Wolfgang Albers (born 2 August 1950 in Essen, West Germany) is a German politician with the Left Party of Germany and a member of the Abgeordnetenhaus of Berlin.

== Biography ==
After completing his Abitur in 1970, Wolfgang Albers began studying medicine in 1974 in Marburg, eventually transferring to the University of Münster, where he completed the Staatsexamen and earned his doctorate (Promotion) in 1980.

In 1981 he began an internship in surgery at Humboldt Hospital (Humboldt-Krankenhaus) in Berlin-Reinickendorf. In the course of his internship, he also worked for half a year in cardiac surgery at the German Heart Center of Berlin (Deutsches Herzzentrum Berlin). In 1990 he became a full surgical doctor and worked as a senior physician of General and Vascular Surgery at Humboldt Hospital. Albers was elected for the first time to the worker's council of the Humboldt Hospital in 2000. After the merger of all nine previously public hospitals into the Vivantes group, he again was elected to the worker's council within the concern.

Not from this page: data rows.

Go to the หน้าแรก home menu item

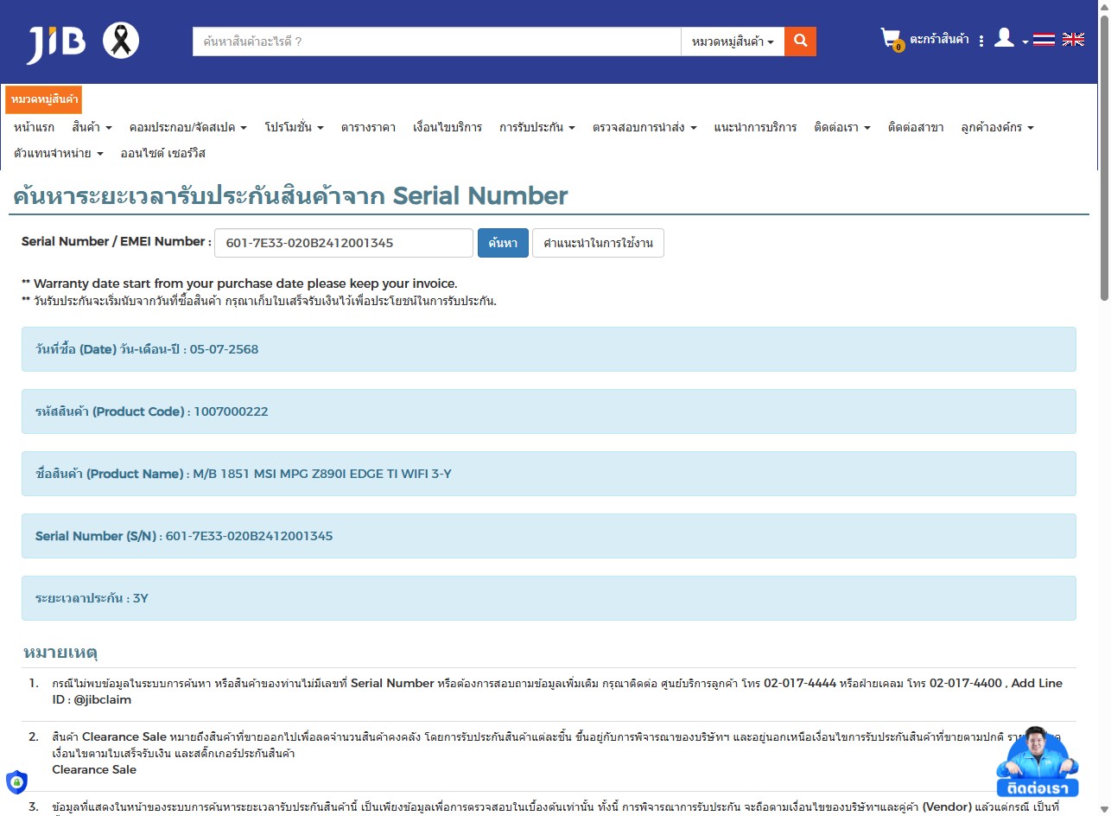pyautogui.click(x=35, y=127)
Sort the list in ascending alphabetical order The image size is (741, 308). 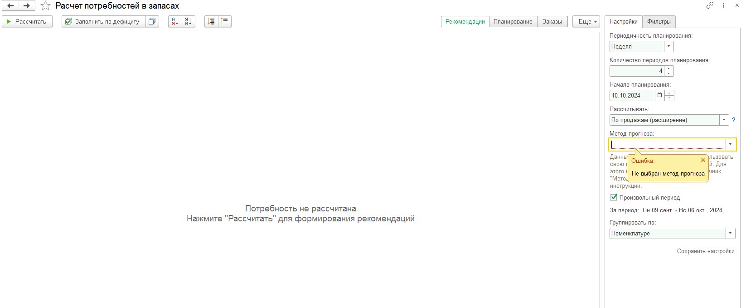tap(175, 21)
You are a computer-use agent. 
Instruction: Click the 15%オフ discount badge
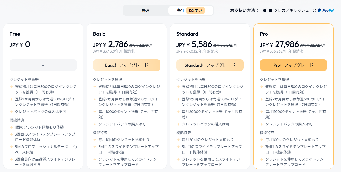[x=196, y=10]
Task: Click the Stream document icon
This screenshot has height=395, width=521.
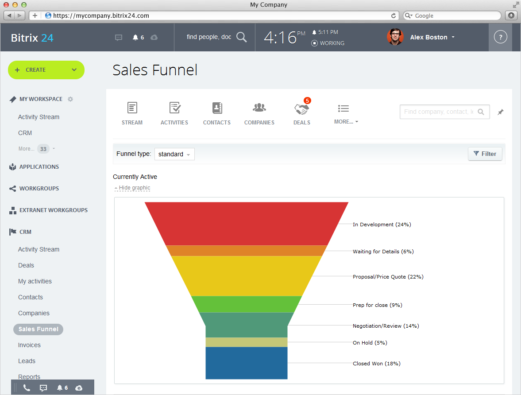Action: coord(132,108)
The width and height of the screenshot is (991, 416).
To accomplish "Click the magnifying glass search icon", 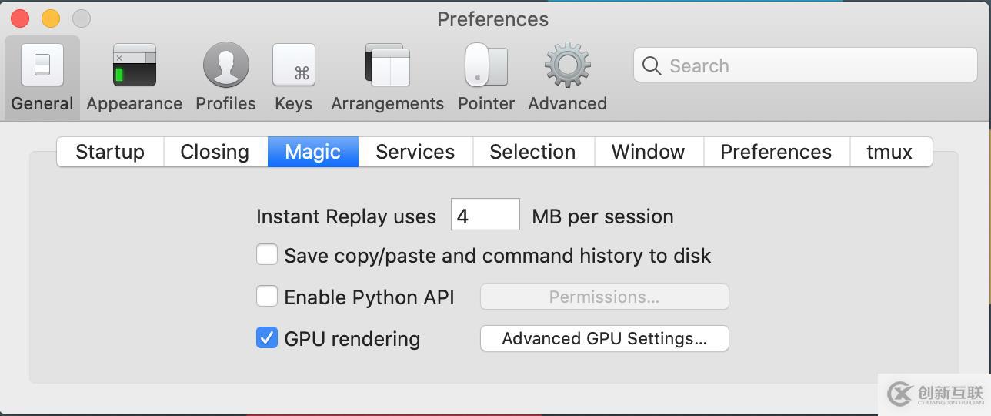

From 2002 until May 2008, he sat on the Berlin Doctors' Council (Berliner Ärztekammer) as an elected delegate.

== Politics ==
In June 2005, Albers ran for office as a member of the Labour and Social Justice – The Electoral Alternative, and in May 2006, he became a member of the Party of Democratic Socialism (Linkspartei.PDS). A year later, in June 2007, the merged PDS and Linkspartei became simply the Left Party. Beginning July 2007, he has been deputy chairperson of the Left Party of Berlin. On 26 October 2006, he became a member of the 16th Abgeordetenhaus of Berlin. He is a member of the Committee for Health, Environment, and Consumer Protection, and has been its chairperson since January 2012. Additionally, he is a member of the Committee for Science and Research, for which he has been the deputy chairperson likewise since January 2012. Since 2006, he has been a member of the Group Executive Board and spokesperson for Health and Science for the party group in the Abgeordetenhaus. Following the election in September 2011, he received a direct mandate for his party in the second electoral district of Lichtenberg.